In 1968, for example, the year in which the Commission settled on its definition, it informed the Legislature:
"[G]uidelines for desegregating public schools were approved and issued jointly by the Commission and [the Department of Public Instruction], and were sent March 29 to [seventeen school districts with any one school containing more than 80% Negro pupils]. . . .
"The guidelines stated that, insofar as possible, every school building should reflect in its enrollment a cross section of the entire community." (Emphasis added.)
Pa. Human Relations Commission, Thirteenth Annual Report 5 (1968). The Commission's view of what constituted de facto segregation was brought to the attention of the Legislature in the two succeeding years as well. See Fourteenth Annual Report at 16 (1969), and the January-June Report of 1970.

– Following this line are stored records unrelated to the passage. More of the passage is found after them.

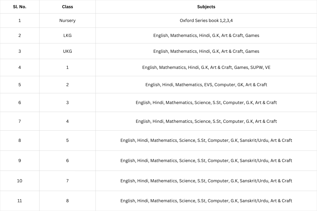Select the 'Nursery' class cell
The image size is (317, 211).
click(67, 21)
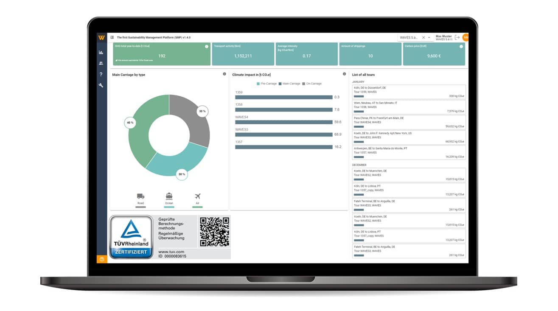
Task: Open the orange user avatar menu
Action: click(465, 38)
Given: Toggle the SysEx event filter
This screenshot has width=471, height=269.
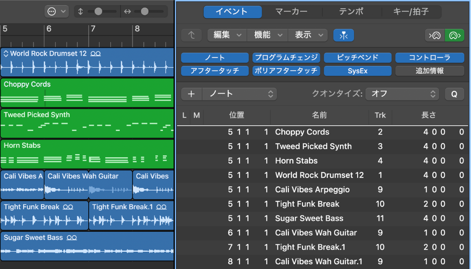Looking at the screenshot, I should [x=358, y=71].
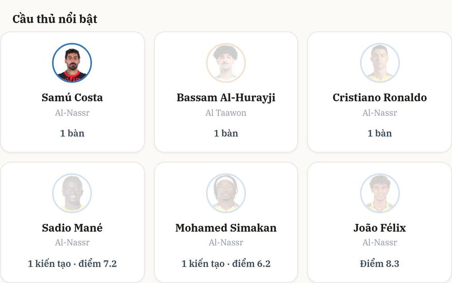The height and width of the screenshot is (283, 452).
Task: Click 1 bàn stat under Bassam Al-Hurayji
Action: click(226, 133)
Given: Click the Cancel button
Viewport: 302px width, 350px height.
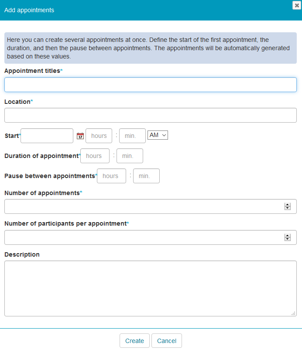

Prior to the effective date of the new Commonwealth Documents Law, Act of July 31, 1968, P.L. 769, No. 240, 45 P.S. § 1101 et seq. (Supp. 1973-74), the rules and regulations of the Commission were required by section 21 of the Administrative Agency Law, Act of June 4, 1945, as amended, 71 P.S. § 1710.21, to be placed on file with the Department of State for the examination of interested citizens. The Commission's definition of de facto segregation does not appear to have been published as a rule or regulation; certainly it was not among those existing rules and regulations brought over into the Pennsylvania Code under the Commonwealth Documents Law. Under that new Law, an agency preparing to adopt a rule must give public notice of its intention, 45 P.S. § 1201, must "review and consider any written comments submitted", 45 P.S. § 1202, and "may hold such public hearings as seem appropriate". Although 45 P.S. § 1204 does exempt certain types of regulations from this process, legislative (as contrasted with interpretative) rules are not excepted.
In NLRB v. Wyman-Gordon Co., 394 U.S. 759, 22 L. Ed. 2d 709 (1969), six Justices of the Supreme Court of the United States indicated that the parallel provisions of the federal Administrative Procedure Act were mandatory and that federal agencies could not bypass the legislatively specified procedures for policy formulation (procedures designed to bring a broad spectrum of opinion to bear) in favor of a procedure of developing policy by adjudicatory proceedings.

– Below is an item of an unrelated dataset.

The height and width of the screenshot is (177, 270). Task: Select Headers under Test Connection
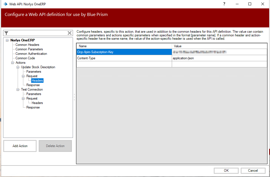tap(37, 103)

In exercising a power legislative in nature, we think it necessary to comply fully with legislatively-prescribed procedures. See L.L. Jaffe, Judicial Control of Administrative Action 566 (1965). Whether or not the Commission's definition, formulated in an administrative procedure of unspecified nature, adopted without the broad public notice required under the Documents Law, and unpublished as a rule or regulation so complies are questions which we do not now pass upon and which must await proper presentation.